▶ **What needs to be done**:
Exact copies of the lines from the one holding "The height and" through the last line of the entries below are to be printed, with pictures omitted.

▶ **Input**:

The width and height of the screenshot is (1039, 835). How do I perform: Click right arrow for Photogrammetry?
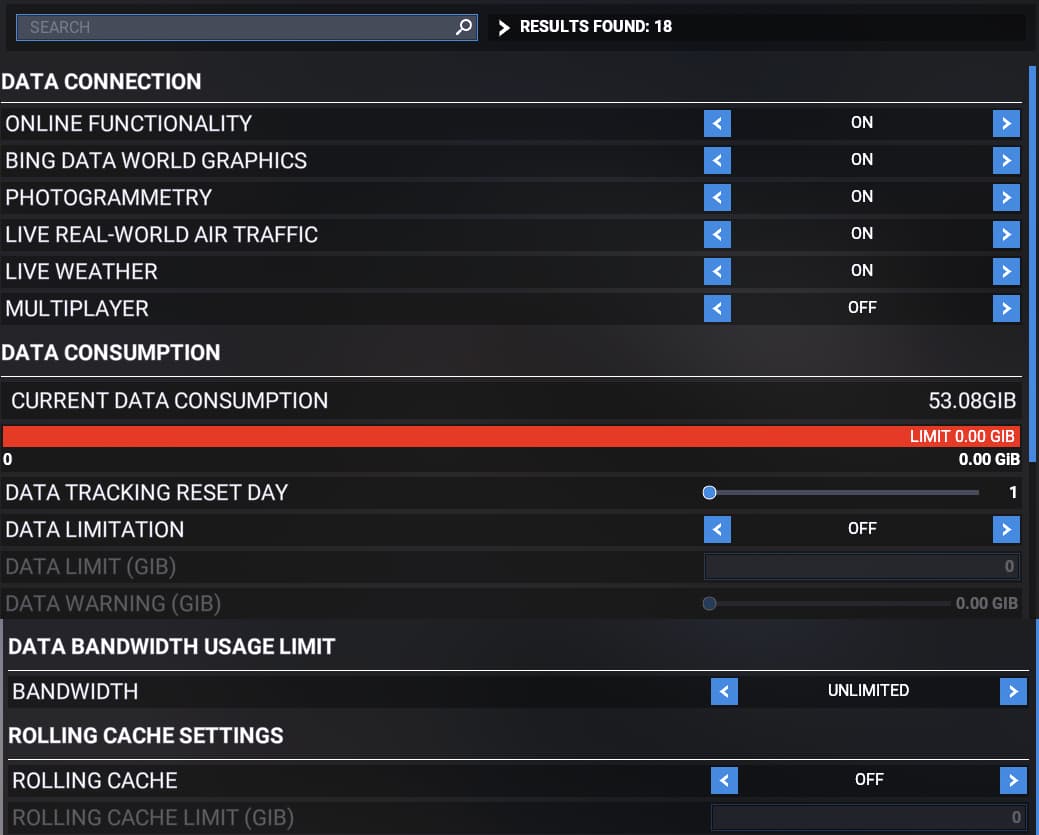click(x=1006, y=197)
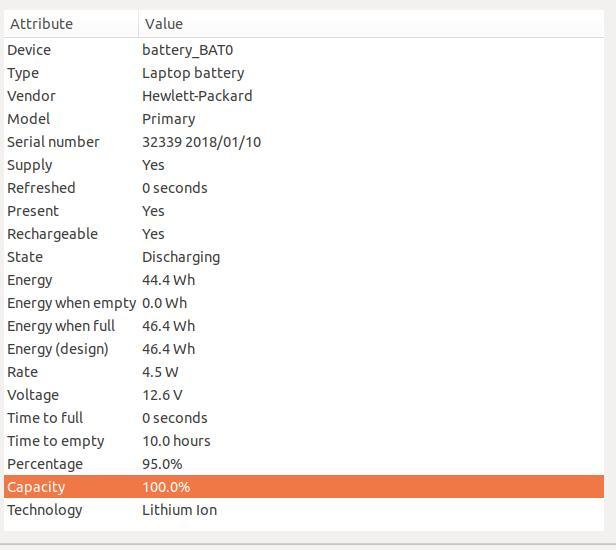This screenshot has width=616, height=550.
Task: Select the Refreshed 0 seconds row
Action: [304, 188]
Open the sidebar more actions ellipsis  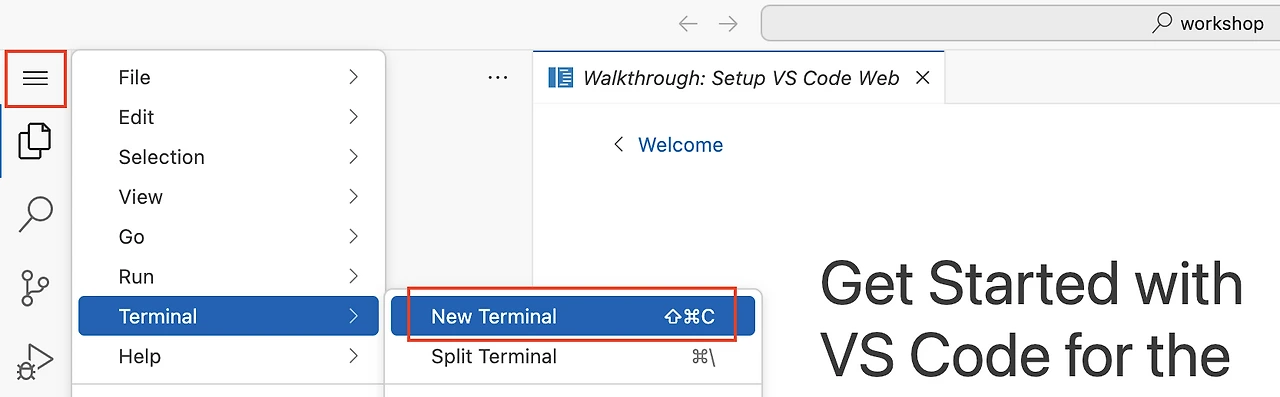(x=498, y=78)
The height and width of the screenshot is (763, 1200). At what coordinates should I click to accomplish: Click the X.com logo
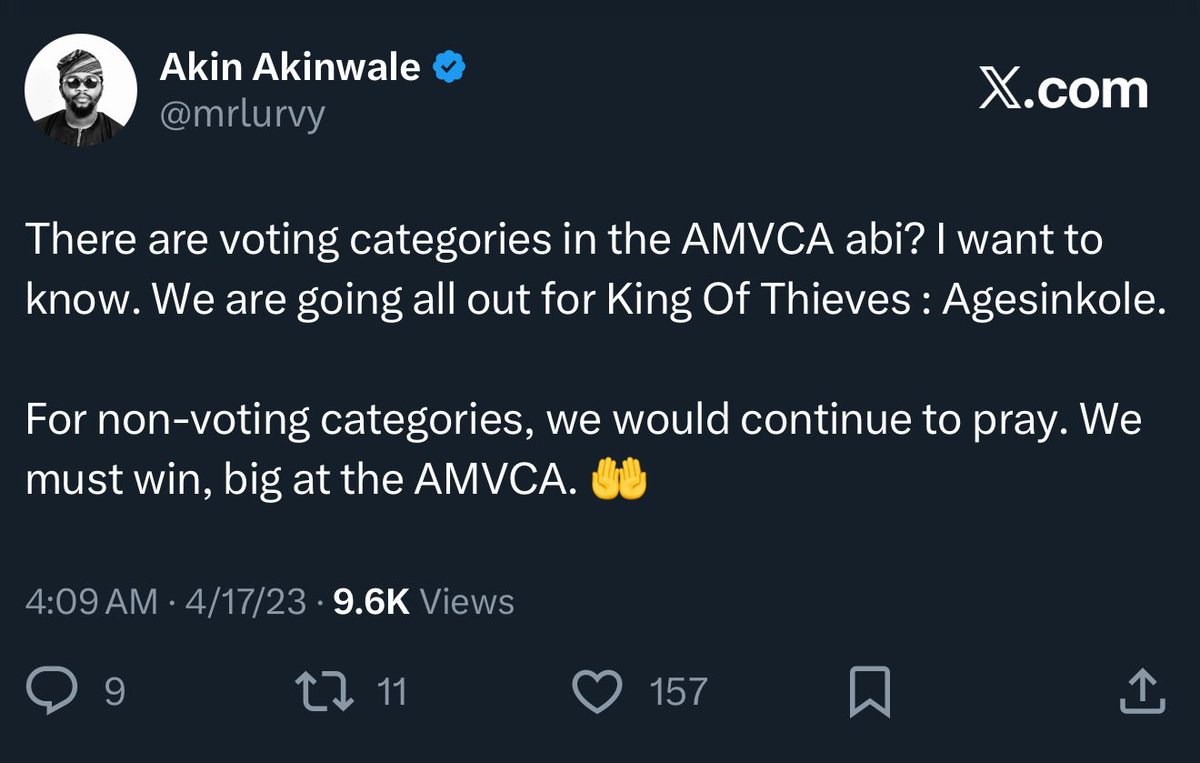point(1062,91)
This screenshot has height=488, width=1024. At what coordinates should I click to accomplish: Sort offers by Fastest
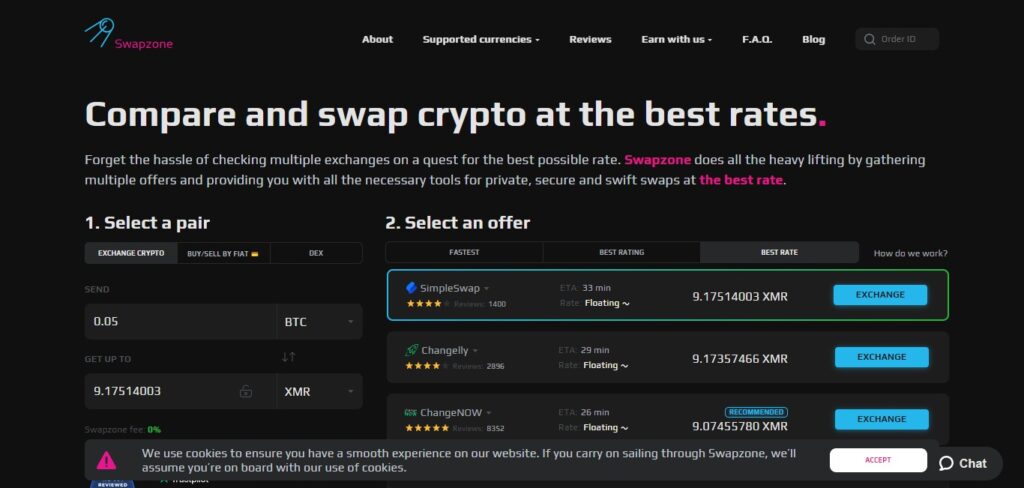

▶ **Exercise result**:
The height and width of the screenshot is (763, 1200). At what coordinates should I click to accomplish: Click the X.com logo
point(1062,91)
This screenshot has height=488, width=1024. At what coordinates should I click to accomplish: Sort offers by Fastest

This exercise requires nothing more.